In an article on mud fever published just before Christmas 2017, bedding was the first bullet point in the list of ‘to do’s’ under the heading Preventing mud fever:

  • Ensure bedding is clean, dry and non-irritant at all times

This is actually basic good advice for choosing the right bedding at all times and for all equine health and wellbeing reasons. But in the case of mud fever, it’s absolutely crucial both to help prevent this fungal infection in the first place, or to speed your horse’s recovery if  infected.
Your choice of a clean, dry, non-irritant bedding becomes even more crucial when you consider the second bullet point in the Horse & Hound prevention list:

  • Although many horse owners are loathe to keep their horse stabled, once infection is established it may be the only option.

This means that box rest is almost always required for a horse with mud fever, or if stabled in a yard where other horses have been infected by the dermatophilus congolensis agent that causes it. If your horse is confined to the stable 24/7 for several weeks, that clearly makes your choice of bedding even more important.

Mud fever infects the lower leg, usually the pastern and the heel, entering through tiny cracks or openings, and then multiplying in the warmth and moisture under the leg hair. The open sores it creates then offer other bacteria and spores an easy entry point, and the wrong bedding, or badly managed bedding, is an ideal breeding ground  – a hotbed – for harmful strains of the most common bacteria such as E. Coli and E. Faecium.
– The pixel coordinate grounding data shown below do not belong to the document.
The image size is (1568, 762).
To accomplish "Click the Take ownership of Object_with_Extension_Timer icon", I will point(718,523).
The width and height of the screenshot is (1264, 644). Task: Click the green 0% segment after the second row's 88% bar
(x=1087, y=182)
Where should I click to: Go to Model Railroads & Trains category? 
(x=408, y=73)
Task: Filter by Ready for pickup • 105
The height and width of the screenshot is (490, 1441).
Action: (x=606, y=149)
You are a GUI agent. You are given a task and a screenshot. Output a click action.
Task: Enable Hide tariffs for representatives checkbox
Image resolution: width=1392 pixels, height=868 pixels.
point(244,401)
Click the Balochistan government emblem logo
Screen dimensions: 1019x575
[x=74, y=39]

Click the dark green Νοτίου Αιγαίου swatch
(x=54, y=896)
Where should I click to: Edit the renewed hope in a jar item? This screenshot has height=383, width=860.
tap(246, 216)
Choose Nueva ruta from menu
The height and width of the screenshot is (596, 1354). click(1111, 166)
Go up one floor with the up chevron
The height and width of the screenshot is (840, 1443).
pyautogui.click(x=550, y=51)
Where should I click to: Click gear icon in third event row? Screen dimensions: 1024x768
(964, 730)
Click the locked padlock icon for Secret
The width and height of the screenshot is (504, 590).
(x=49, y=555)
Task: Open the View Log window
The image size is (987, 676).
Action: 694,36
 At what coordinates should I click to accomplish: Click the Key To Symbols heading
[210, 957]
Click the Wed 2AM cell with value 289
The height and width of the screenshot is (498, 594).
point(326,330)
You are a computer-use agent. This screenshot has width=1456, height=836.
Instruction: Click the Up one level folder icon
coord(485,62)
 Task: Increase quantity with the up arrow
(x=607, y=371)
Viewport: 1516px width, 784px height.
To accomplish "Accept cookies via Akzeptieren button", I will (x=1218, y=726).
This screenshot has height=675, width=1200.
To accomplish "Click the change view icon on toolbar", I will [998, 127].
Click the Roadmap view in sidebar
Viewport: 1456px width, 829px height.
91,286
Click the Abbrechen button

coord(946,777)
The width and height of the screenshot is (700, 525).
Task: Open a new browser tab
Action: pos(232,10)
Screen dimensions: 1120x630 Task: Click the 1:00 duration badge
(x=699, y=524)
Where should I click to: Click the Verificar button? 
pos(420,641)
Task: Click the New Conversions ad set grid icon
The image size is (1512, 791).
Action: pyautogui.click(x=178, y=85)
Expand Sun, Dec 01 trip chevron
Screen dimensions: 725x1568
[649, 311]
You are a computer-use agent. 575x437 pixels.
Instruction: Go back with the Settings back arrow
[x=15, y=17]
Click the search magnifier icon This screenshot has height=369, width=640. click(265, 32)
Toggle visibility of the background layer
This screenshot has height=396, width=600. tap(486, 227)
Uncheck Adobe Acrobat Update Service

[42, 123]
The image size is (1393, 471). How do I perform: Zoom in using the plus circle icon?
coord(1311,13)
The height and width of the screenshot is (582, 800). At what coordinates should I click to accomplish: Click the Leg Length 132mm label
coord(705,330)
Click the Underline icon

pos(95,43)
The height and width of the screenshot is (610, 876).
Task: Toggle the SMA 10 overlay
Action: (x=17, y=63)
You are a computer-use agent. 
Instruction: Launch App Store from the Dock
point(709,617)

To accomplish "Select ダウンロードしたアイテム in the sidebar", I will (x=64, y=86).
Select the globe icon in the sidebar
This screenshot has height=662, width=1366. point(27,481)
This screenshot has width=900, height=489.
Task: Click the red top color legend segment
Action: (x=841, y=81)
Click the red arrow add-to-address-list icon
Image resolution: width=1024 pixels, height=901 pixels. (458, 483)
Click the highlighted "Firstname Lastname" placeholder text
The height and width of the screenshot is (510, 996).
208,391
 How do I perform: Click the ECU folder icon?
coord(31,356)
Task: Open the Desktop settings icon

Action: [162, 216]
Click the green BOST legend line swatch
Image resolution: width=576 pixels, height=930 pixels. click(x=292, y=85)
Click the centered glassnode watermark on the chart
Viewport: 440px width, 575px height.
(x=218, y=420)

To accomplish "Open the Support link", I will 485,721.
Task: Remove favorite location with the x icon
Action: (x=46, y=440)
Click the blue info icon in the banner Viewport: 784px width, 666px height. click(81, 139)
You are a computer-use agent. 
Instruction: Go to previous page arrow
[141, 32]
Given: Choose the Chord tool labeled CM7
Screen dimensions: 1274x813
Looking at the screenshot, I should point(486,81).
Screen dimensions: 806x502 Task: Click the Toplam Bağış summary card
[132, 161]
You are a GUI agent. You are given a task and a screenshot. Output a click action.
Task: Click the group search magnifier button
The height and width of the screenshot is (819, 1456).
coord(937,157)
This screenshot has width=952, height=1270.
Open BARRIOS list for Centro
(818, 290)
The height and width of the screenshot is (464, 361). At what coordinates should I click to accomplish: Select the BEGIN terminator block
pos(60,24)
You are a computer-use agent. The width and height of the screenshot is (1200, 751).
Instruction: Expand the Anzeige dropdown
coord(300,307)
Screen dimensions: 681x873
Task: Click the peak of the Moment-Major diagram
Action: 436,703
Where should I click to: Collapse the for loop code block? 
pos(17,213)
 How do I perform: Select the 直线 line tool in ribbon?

For the effective treatment of mud fever and to prevent other equine health threats such as respiratory disease, you must provide a bedding that is as clean, hygienic, supportive and as free from airborne dust and spores as possible.

Those are all qualities that we have ‘designed into’ Bedmax shavings to help you keep your horses healthy and happy in their stables. But there is one other major benefit that Bedmax offers to help prevent diseases such as mud fever, and you won’t find this benefit in almost any other bedding.

We make our shavings predominantly from Scots Pine timber, because pine has unique antibacterial properties that help fight the bacteria that cause conditions like mud fever. That’s why disinfectant manufacturers put pine in products that ‘kill 99% of all known germs’, and why kitchen chopping boards are traditionally made from pine. That’s why grooms back in the old days of working horses used to sprinkle pine shavings and sawdust on the floors of their stables after they’d cleaned them out.

They knew then from tradition and experience that pine had natural antiseptic defences against harmful bacteria, and science has proved them absolutely right. In 2005, government scientists in the German forestry department tested pine against other softwoods including larch and spruce, and concluded that ‘only pine eradicates bacteria such as E. Coli and E. Faecium and prevents their regeneration’.

Most wood-based equine bedding is made from spruce or larch, which don’t have the antibacterial power of pine, and untreated straw tends to be full of bacteria, spores and dust.

So when your paddocks have turned into mudbaths, make sure you have the best defences down on your stable floor – clean, dry, supportive, cushioning, naturally antibacterial Bedmax shavings – and kick disease out of your horse’s stable.